Facebook discourages living in the moment and enjoying ‘real life’ around us as our immediate environment becomes a means-to-an-end. We get less pleasure out of the actual activity and want to fast forward our lives to the bit where we can put a humble brag on Facebook and get out experience validated by others. Not enough likes means that activity/pursuit was a “fail”. Living this way is dangerous and leads to relying on the approval of others for our enjoyment. A dependency on being a star and having an audience, as well as being perceived as greater than we are is something many seem to strive for.
It seems the good old fashioned ways of contentment including getting to know ourselves, personal growth and self acceptance are taking a back seat to gratification vis social media. The long term implications are worrying.

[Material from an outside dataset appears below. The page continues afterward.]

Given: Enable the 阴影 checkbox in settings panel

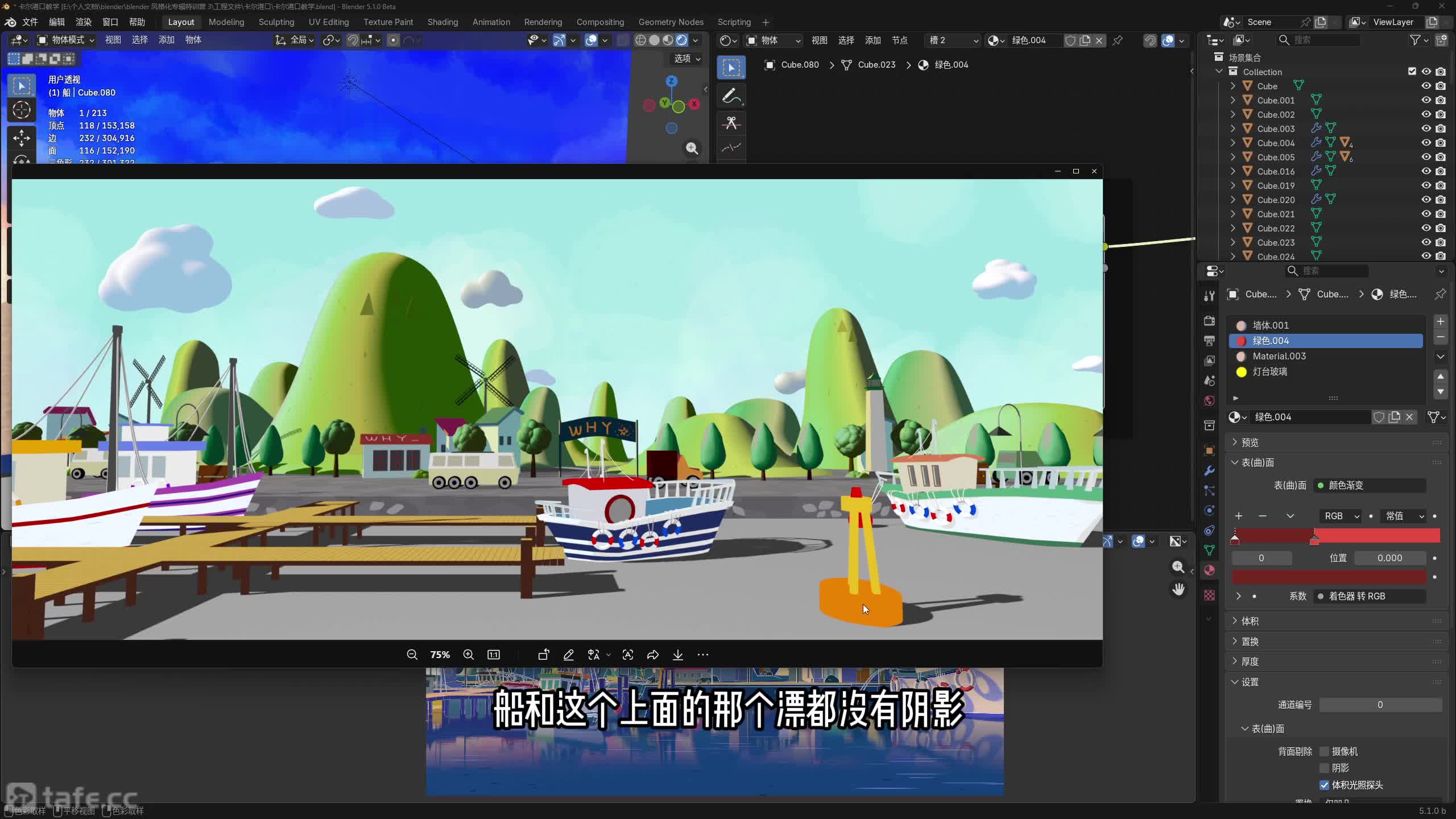Looking at the screenshot, I should pyautogui.click(x=1323, y=767).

The dark side of this social conformity is when we begin to lose ourselves or negate what authentically and compassionately feels to be ‘us’; to the degree that we no longer recognise the experience, our voice, the memory or even the view of ourselves. We becoming like ‘performing monkeys’ – instead of pleasing ourselves, we need to please others in order to feel pleased about ourselves.
When this starts to happen, feelings of guilt and distaste towards ourselves can create a cognitive trap of alienation, isolation and possibly even a sense of disconnection and paranoia.
Social media had the power to undermine the coherence between our real, lived lives and the carefully presented lives we present to others on social media.
Those who seem to have lives that seem to good to be true on Facebook are probably too good to be true. The more you notice humble brags, the more insecure the profile owner probably is. In fact, research has shown that the most prominent image a person tries to show others, the more insecure a person is about that specific thing.
For example: a person who regularly shows pictures of them with the opposite sex is probably incredibly insecure when it comes to the opposite sex. They are trying to prove to themselves and others that they do not possess the perceived failings they believe they have.
Some one who puts up endless selfies is more than likely very insecure about their appearance. This may appear paradoxical but it is regularly the case. Others show us far more that they realise about themselves, if you know how to read the signs, people can be quite easy to figure out. Humble brags reveal insecurities.